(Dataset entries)
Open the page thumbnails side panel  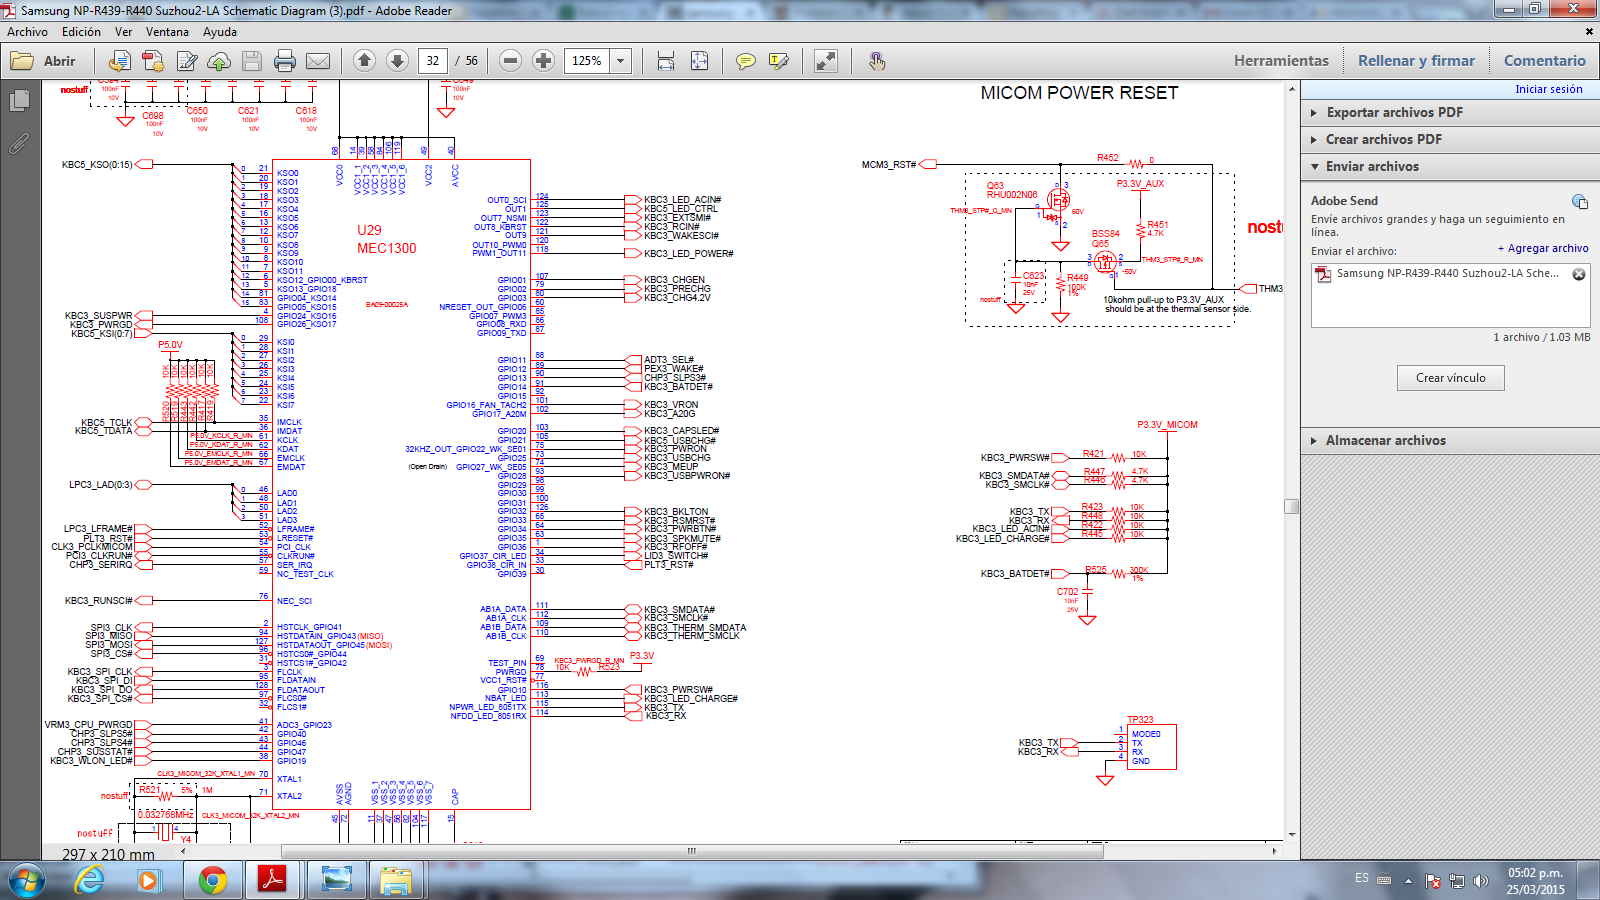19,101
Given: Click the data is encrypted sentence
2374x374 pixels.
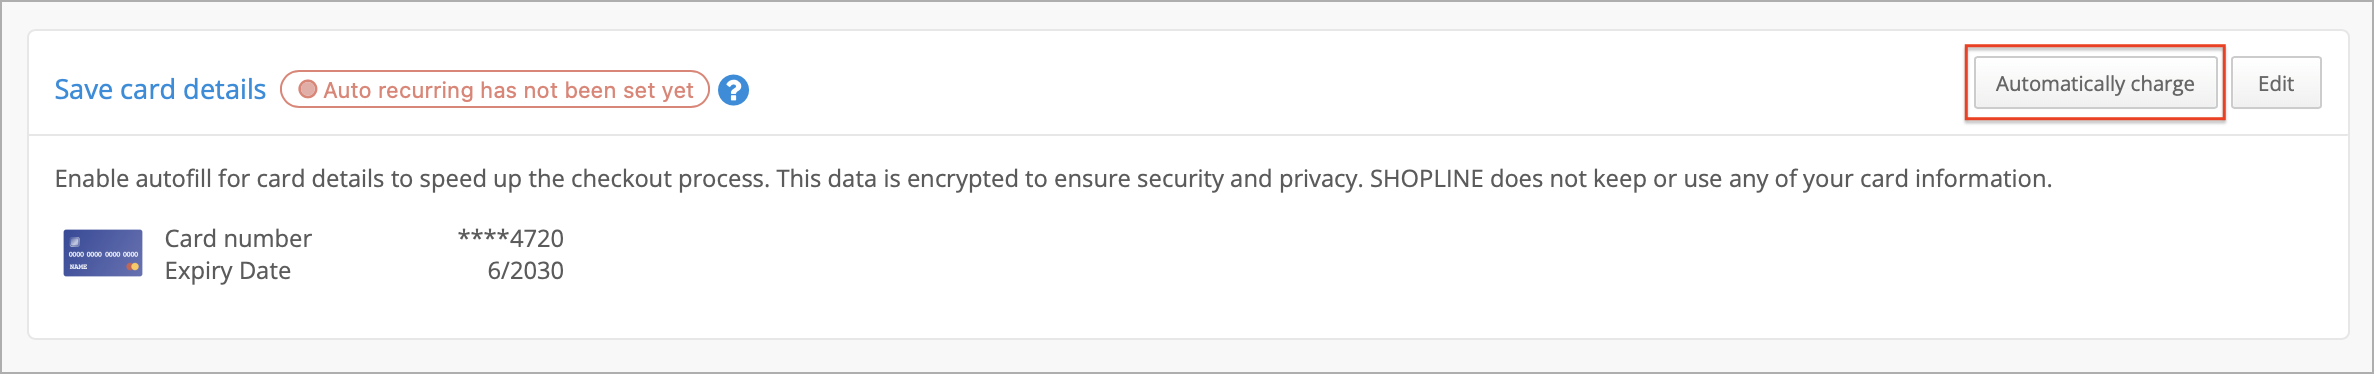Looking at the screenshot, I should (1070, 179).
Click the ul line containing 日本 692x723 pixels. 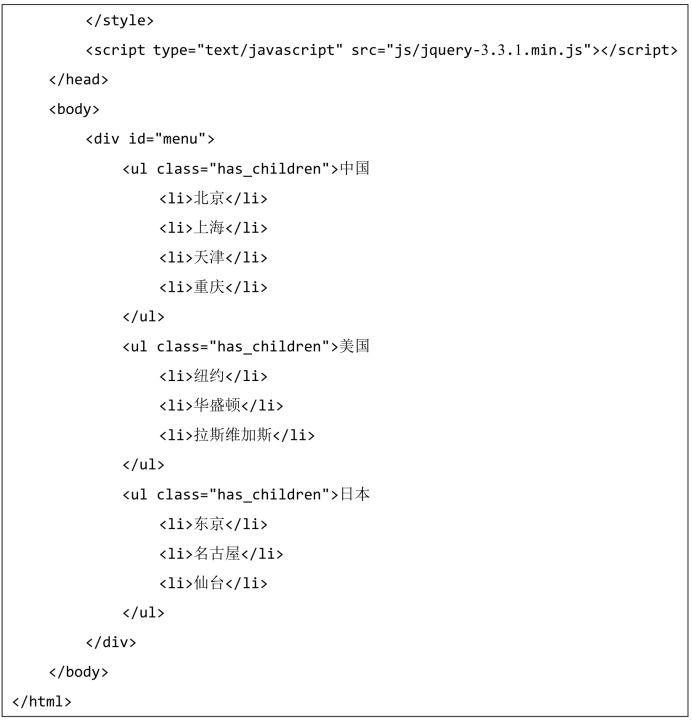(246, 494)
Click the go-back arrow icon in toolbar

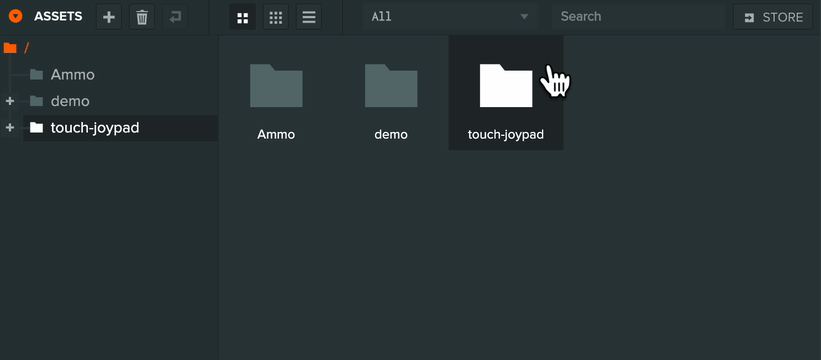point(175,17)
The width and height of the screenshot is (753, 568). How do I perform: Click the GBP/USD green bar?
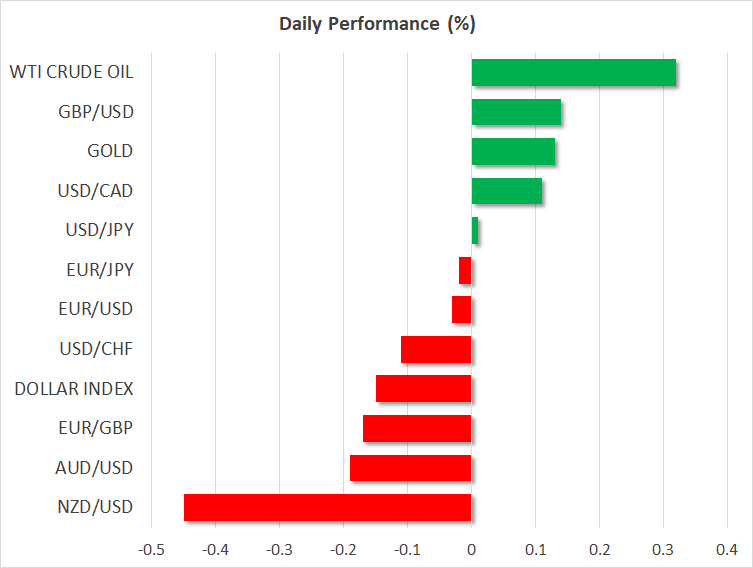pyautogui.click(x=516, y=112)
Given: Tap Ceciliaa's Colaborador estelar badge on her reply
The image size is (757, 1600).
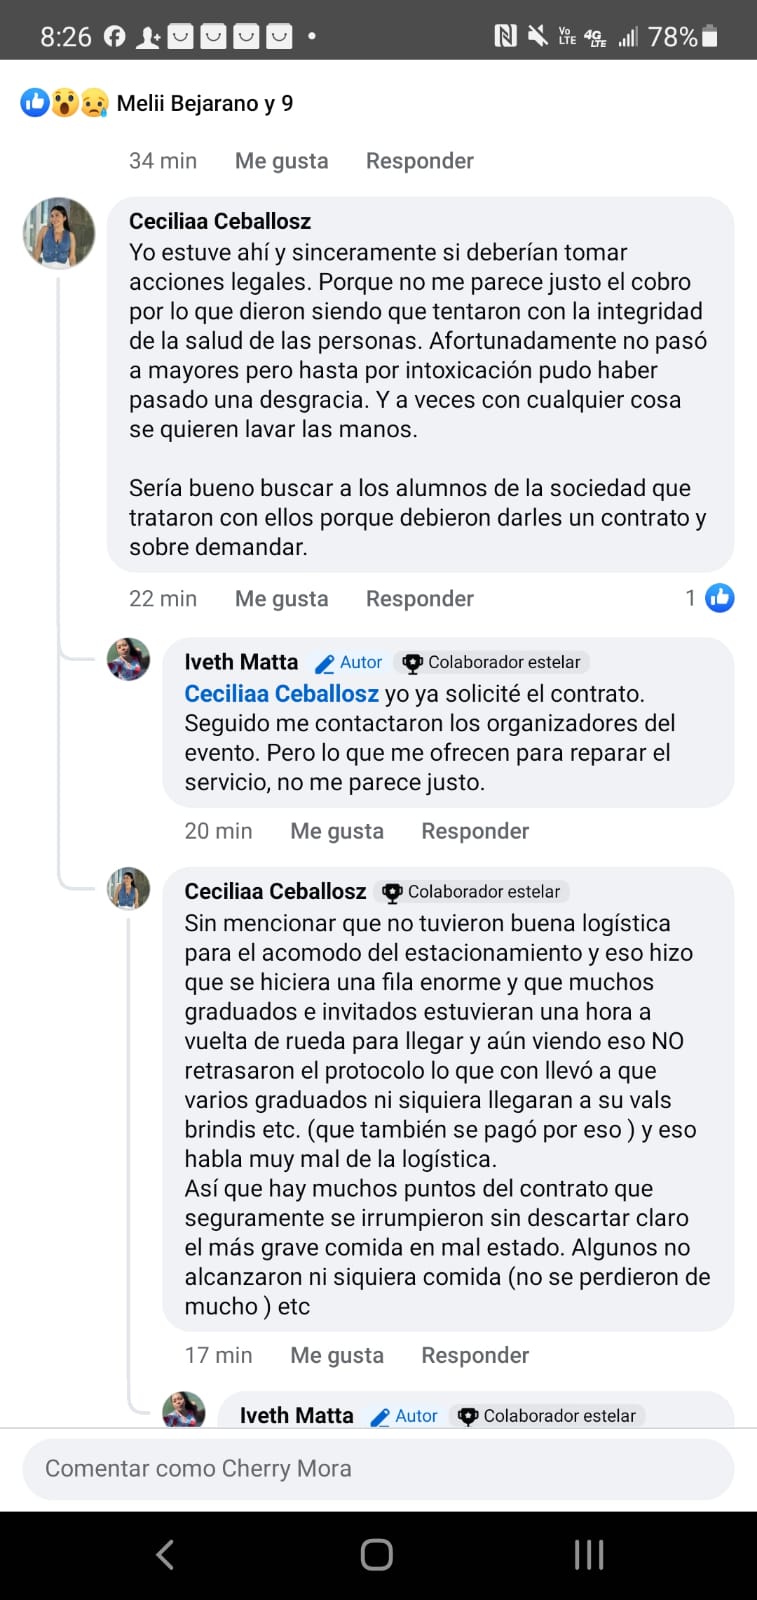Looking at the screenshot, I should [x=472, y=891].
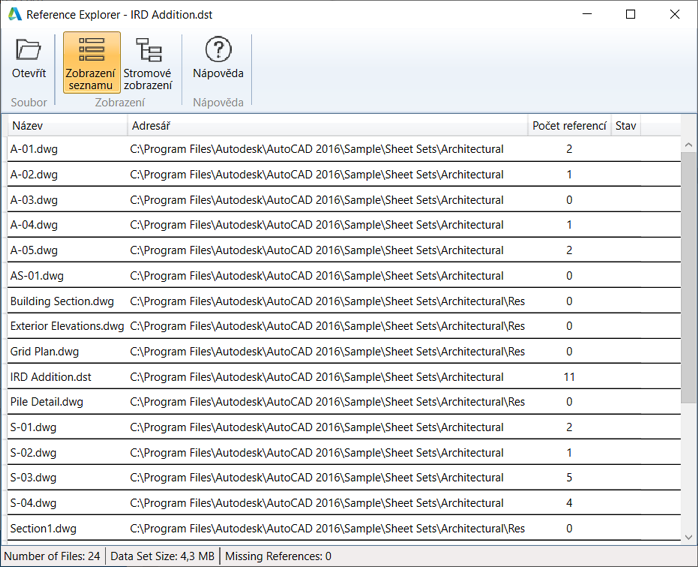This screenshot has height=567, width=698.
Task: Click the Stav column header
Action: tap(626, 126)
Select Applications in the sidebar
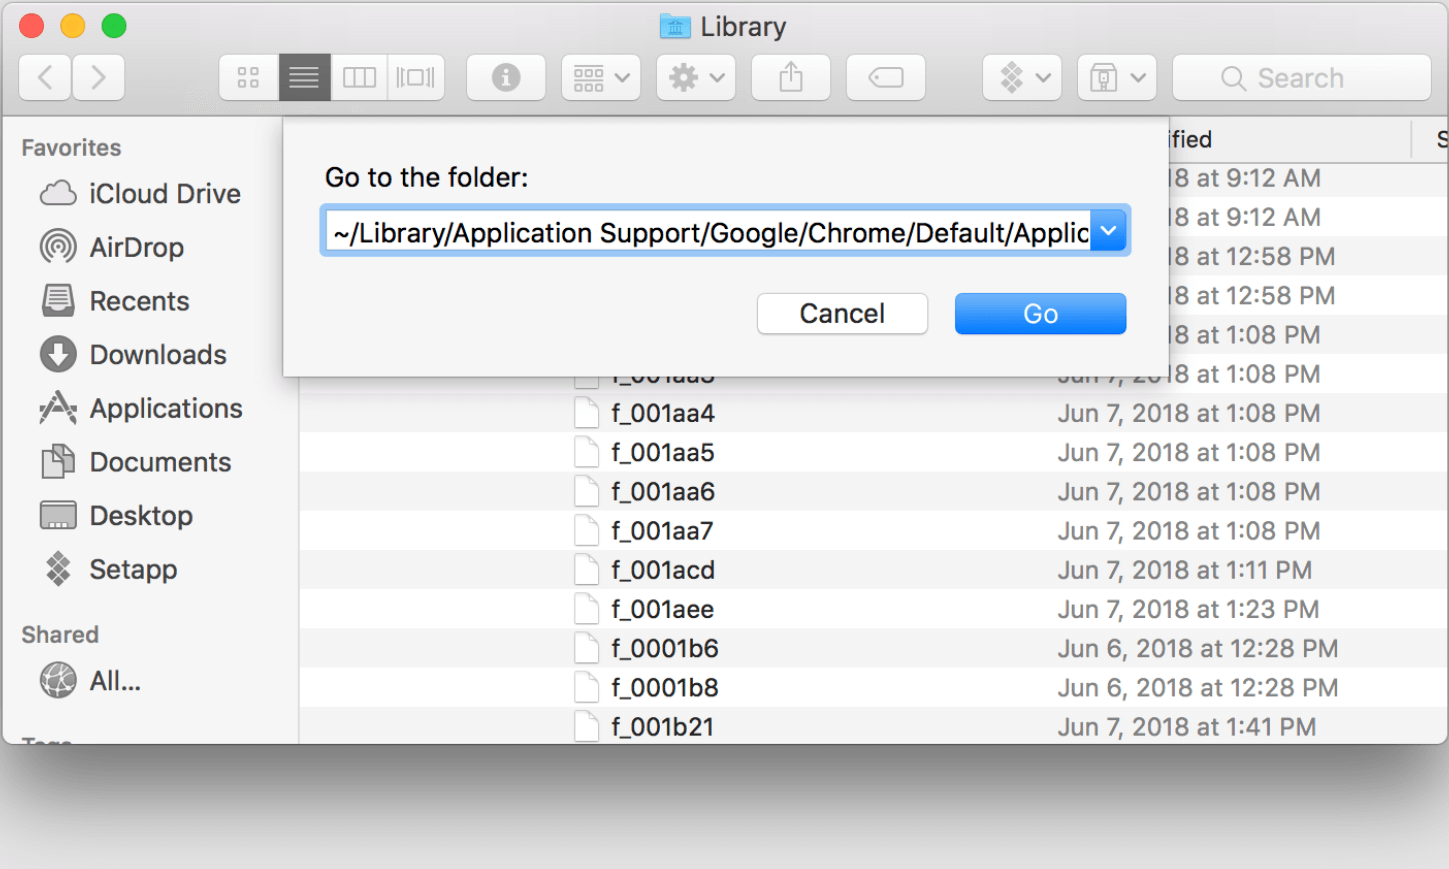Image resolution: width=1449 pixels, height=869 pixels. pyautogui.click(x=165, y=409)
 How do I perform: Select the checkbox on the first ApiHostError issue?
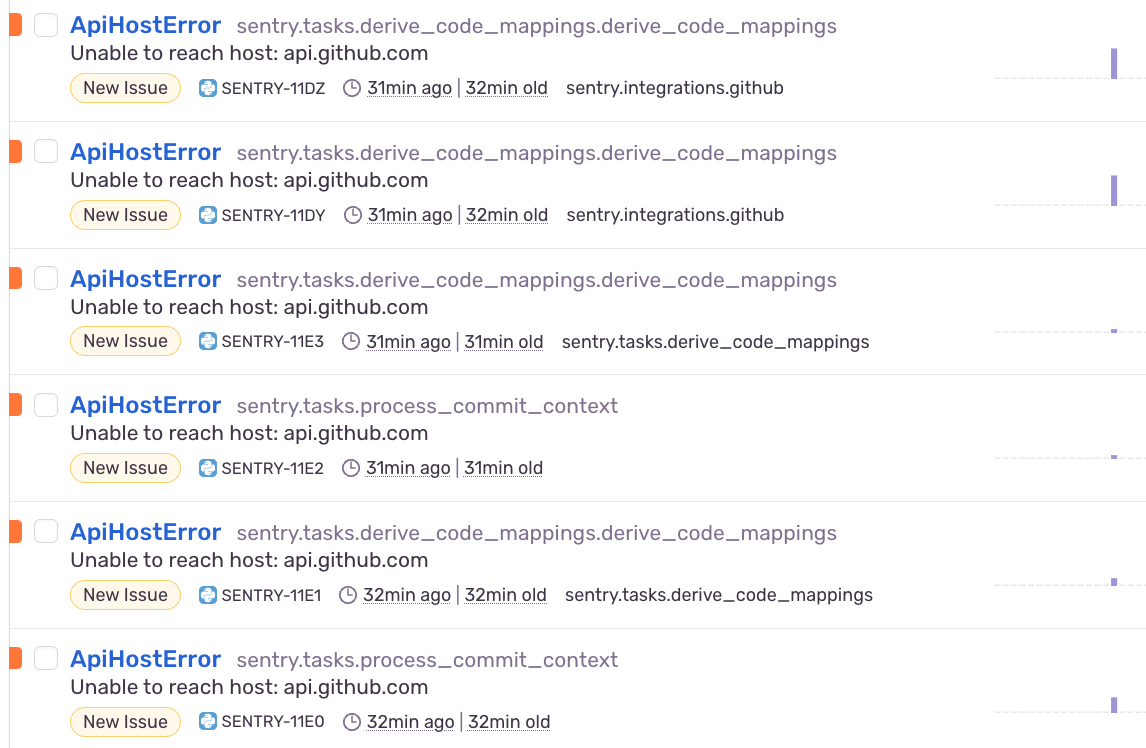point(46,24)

* Exercise aim
Return exactly the line containing "How do I perform: Select" and every line after it, up to and including the final line of the entries above. Pictures stay out.

* Response box
 How do I perform: Select the checkbox on the first ApiHostError issue?
point(46,24)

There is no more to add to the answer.